Yo confieso y declaro que este país necesita una segunda desnazificación. No en las formas —eso ya lo hicimos, más o menos—, sino en el alma. Necesitamos una desnazificación del pensamiento. De los imaginarios. De los mecanismos de autoprotección. Porque el verdadero nazismo no fue solo Hitler, Himmler o Goebbels. Fue el vecino que no preguntó. El funcionario que selló los papeles. El profesor que repitió la consigna. El juez que miró a otro lado. Y eso, en versiones más pulidas, sigue ahí.
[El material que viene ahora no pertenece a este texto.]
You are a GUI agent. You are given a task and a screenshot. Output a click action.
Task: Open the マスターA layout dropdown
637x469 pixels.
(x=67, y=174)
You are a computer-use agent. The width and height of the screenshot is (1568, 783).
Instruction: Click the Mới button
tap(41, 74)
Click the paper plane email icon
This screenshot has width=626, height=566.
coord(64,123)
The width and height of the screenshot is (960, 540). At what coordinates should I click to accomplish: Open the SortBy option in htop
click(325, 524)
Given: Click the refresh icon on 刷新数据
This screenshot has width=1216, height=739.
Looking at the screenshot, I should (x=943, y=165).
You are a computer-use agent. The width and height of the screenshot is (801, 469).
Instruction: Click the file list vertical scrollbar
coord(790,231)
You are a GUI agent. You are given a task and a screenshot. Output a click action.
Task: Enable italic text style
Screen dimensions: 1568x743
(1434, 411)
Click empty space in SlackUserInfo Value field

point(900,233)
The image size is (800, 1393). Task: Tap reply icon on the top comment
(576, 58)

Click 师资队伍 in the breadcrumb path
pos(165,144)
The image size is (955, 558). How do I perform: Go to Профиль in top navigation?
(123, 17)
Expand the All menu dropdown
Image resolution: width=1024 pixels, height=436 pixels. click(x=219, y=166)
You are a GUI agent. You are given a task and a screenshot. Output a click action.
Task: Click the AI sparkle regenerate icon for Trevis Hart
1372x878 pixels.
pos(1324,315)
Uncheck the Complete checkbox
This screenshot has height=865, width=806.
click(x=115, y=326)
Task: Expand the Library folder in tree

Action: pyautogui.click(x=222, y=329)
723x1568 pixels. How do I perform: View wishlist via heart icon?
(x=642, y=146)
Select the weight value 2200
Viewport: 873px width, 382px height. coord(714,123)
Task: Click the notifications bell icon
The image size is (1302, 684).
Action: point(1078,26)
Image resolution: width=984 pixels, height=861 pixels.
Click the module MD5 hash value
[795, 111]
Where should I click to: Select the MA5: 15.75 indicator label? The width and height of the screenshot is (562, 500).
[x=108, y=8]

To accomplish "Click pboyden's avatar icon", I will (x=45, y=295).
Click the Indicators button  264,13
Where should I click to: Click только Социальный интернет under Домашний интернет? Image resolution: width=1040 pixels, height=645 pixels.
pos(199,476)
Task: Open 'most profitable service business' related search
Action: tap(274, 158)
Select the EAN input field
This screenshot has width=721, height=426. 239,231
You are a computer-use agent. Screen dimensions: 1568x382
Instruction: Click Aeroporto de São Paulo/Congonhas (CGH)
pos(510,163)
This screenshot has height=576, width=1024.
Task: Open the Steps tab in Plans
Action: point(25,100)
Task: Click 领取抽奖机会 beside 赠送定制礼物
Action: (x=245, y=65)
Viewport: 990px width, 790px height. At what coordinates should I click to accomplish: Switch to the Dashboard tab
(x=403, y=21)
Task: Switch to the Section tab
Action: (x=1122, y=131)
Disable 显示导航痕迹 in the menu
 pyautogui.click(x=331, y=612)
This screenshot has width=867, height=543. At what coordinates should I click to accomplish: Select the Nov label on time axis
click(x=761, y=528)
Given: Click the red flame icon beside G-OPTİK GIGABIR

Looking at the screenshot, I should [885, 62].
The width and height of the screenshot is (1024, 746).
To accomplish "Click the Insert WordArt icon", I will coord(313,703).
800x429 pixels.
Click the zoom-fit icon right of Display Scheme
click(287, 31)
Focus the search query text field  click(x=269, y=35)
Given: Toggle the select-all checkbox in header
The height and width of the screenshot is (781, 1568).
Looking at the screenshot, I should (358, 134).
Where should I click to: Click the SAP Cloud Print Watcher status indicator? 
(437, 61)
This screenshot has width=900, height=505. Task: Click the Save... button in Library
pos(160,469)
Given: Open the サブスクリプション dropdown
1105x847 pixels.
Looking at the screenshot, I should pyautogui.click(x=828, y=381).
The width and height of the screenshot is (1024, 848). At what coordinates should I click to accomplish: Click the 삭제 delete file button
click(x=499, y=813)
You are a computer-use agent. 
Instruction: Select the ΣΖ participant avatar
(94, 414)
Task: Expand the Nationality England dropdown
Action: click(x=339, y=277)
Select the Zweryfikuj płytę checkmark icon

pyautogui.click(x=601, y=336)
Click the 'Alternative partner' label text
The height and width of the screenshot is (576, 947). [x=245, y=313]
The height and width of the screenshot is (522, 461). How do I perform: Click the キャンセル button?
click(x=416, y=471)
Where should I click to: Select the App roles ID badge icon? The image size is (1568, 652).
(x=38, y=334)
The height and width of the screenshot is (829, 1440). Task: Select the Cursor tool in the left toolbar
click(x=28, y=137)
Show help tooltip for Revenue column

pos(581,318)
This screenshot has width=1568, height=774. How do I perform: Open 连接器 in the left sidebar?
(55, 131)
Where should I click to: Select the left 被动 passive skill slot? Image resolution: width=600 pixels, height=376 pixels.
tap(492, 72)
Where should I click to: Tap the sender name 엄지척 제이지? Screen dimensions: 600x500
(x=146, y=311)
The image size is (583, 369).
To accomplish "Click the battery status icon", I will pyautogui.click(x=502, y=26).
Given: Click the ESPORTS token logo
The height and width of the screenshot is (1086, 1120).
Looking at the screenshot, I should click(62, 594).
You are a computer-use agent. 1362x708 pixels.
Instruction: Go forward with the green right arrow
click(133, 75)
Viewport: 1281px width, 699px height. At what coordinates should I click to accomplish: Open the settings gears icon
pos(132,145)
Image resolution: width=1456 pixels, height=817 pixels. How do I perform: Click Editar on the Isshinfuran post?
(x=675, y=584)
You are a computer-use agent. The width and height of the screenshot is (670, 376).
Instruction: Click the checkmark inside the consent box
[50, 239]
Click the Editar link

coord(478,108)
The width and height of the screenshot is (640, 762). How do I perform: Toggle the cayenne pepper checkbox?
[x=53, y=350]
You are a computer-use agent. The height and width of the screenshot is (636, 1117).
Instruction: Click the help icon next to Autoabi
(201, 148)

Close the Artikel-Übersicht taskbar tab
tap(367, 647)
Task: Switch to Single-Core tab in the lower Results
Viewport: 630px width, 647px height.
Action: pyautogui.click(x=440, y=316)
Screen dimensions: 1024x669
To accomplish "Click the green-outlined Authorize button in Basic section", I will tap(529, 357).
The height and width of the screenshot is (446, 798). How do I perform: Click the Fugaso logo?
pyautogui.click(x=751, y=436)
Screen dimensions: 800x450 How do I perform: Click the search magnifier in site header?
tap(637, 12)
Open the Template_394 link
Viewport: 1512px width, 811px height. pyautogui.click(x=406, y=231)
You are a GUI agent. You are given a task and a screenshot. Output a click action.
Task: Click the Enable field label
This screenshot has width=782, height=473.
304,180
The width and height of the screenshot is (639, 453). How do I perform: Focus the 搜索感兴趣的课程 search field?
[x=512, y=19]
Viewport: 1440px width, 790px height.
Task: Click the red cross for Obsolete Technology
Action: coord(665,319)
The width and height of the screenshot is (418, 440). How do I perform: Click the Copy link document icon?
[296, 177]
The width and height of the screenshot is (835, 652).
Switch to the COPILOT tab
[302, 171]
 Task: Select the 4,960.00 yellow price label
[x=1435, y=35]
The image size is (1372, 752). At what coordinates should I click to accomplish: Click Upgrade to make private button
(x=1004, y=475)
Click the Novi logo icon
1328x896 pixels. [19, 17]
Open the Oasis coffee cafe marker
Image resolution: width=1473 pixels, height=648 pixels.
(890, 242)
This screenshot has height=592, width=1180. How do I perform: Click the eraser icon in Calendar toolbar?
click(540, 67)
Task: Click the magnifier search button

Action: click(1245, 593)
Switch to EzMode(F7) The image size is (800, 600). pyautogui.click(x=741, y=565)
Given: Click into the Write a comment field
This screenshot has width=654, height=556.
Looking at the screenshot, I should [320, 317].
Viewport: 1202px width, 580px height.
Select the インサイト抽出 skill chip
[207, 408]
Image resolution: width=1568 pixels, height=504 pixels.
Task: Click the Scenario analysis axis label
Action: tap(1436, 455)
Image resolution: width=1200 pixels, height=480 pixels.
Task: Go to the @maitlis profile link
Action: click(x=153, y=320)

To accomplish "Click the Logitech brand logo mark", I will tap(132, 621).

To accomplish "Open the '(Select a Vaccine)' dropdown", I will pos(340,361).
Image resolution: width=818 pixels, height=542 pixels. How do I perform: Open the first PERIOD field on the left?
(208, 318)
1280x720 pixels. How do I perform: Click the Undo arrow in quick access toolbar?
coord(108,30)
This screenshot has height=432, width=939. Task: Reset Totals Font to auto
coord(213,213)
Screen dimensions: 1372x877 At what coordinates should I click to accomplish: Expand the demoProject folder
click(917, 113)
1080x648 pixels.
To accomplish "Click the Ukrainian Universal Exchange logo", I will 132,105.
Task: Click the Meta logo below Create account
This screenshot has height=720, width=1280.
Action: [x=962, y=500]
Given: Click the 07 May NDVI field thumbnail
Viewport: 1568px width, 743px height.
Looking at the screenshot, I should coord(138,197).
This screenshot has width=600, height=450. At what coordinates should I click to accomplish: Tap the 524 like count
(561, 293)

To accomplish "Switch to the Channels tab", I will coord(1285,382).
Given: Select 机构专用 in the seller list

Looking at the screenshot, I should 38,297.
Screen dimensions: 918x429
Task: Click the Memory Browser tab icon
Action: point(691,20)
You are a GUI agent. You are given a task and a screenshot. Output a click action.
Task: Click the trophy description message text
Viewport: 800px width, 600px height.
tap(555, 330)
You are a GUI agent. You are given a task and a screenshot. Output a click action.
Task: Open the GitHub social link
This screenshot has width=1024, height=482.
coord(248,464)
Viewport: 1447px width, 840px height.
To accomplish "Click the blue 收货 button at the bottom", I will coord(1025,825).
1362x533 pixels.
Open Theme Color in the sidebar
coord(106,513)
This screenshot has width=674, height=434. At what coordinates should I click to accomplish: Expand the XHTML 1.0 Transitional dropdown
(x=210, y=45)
     Sigue ahí cada vez que se condena más a quien protesta que a quien calla. Sigue ahí cuando los refugiados se convierten en sospechosos. Cuando se desmantelan derechos en nombre de la seguridad. Cuando se normaliza lo que no debería ser normal.

      Por eso yo confieso y declaro que nuestra tarea sigue viva. Que nuestra voz, la de los hijos del silencio, no ha terminado su trabajo. Tal vez ahora más que nunca hace falta seguir contando. No desde la culpa, sino desde la conciencia. No desde la nostalgia, sino desde la urgencia.

     Porque el fascismo no llega tocando la puerta. Llega cuando la memoria se convierte en formalidad. Cuando los nombres se borran de los archivos. Cuando los discursos de odio se llaman «libertad de expresión». Llega cuando el olvido se vuelve rentable.

   Yo confieso y  declaro, finalmente, que no odio a mi país. Lo amo con una amargura serena. Lo amo porque sé de lo que fue capaz, y también porque creo —o quiero creer— que puede ser otra cosa. Pero solo si se atreve, de verdad, a mirar de frente. A mirarse al espejo sin parpadear.

    Yo tengo nietos. A ellos les hablo claro. Les cuento lo que me contaron tarde. Les muestro las fotos sin censura. Les explico por qué me tiembla la voz cuando oigo ciertas palabras. Porque si algo aprendí en todos estos años, es que el silencio es el mejor aliado de los monstruos».